# "Bin" statistics & histogram

 Statistics "bin" are counted on the sample of a single continuous variable by dividing the range of values into bins and counting the number of observations in each bin. It's weighted; the weighted count for each bin is counted (each element within a bin counted along with its weight).

## Arguments

* Input:
  - `x` - numeric sample; 
* Weights:
  - `weights` - set of weights of the same size as the input sample; `null` (by default) means all weights
* Parameters: 
  - `binsOption: BinsOption` - specifies either the number of bins or their width:
    - `BinsOption.byNumber(n: Int)` - values are divided into `n` bins (bins width are derived);
    - `BinsOption.byWidth(width: Double)` - values are divided into bins of width `width` (bins number is derived);
  - `binsAlign: BinsAlign` - specifies bins aligning:
    - `BinsAlign.center(pos: Double)` - bins are aligned by centering bin in `pos`;
    - `BinsAlign.boundary(pos: Double)` - bins are aligned by boundary between two bins in `pos`;
    - `BinsAlign.none()` - no aligning;

## Output statistics

| name                 | type       | description                                              |
|----------------------|------------|----------------------------------------------------------|
| Stat.x               | Double[^1] | Center of bins                                           |
| Stat.count           | Int        | Number of observations in this bin                       |
| Stat.countWeighted   | Double     | Weighted count (sum of observations weights in this bin) |
| Stat.density         | Double     | Empirically estimated density in this bin                |
| Stat.densityWeighted | Double     | Weighted density                                         |

[^1]: TODO: will be changed to `T` generic type of sample in next versions.

++++++

WRITTEN TASKS:
(a) According to the bin statistics page, what does `BinsOption.byWidth(width: Double)` do?
(b) Decide whether each statement agrees with the bin statistics page. Answer yes or no for each and quote the words of the page that decide it.
(i) The `weights` argument is `null` by default.
(ii) `BinsAlign.none()` aligns bins by centering a bin at a given position.
(iii) `Stat.density` gives the weighted density of a bin.
(c) Translate this sentence from the bin statistics page into Spanish: "It's weighted; the weighted count for each bin is counted (each element within a bin counted along with its weight)."
Answer using only the bin statistics page.

COLLECTED MATERIAL:

++++++

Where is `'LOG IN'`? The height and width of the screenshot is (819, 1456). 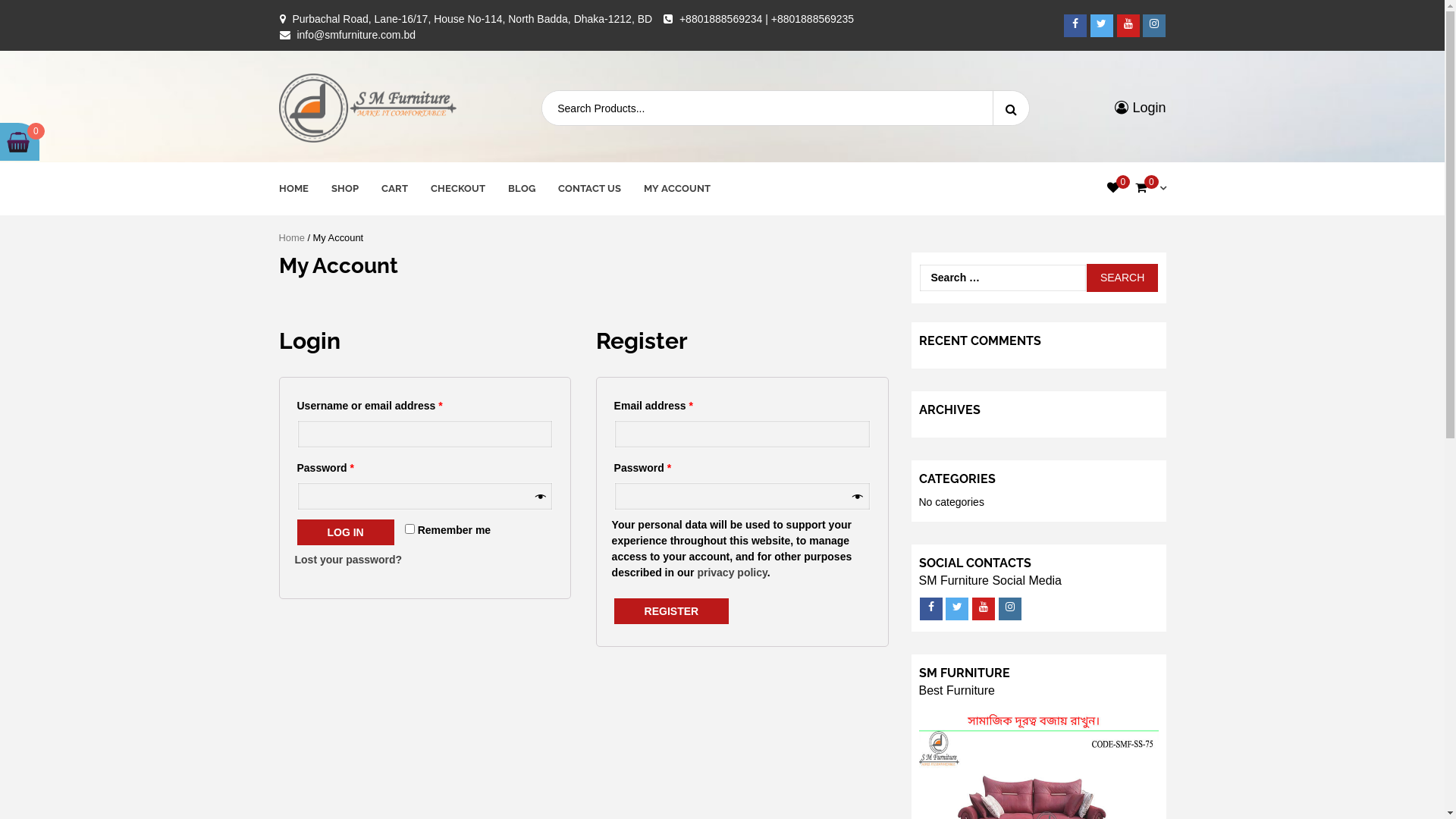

++++++

THE RESULTS:
(a) It divides the values into bins of width `width`, and the number of bins is derived.

(b)
(i) Yes: "`null` (by default) means all weights"
(ii) No: "`BinsAlign.none()` - no aligning"
(iii) No: "Empirically estimated density in this bin"

(c) Está ponderado; se calcula el conteo ponderado de cada intervalo (cada elemento dentro de un intervalo se cuenta junto con su peso).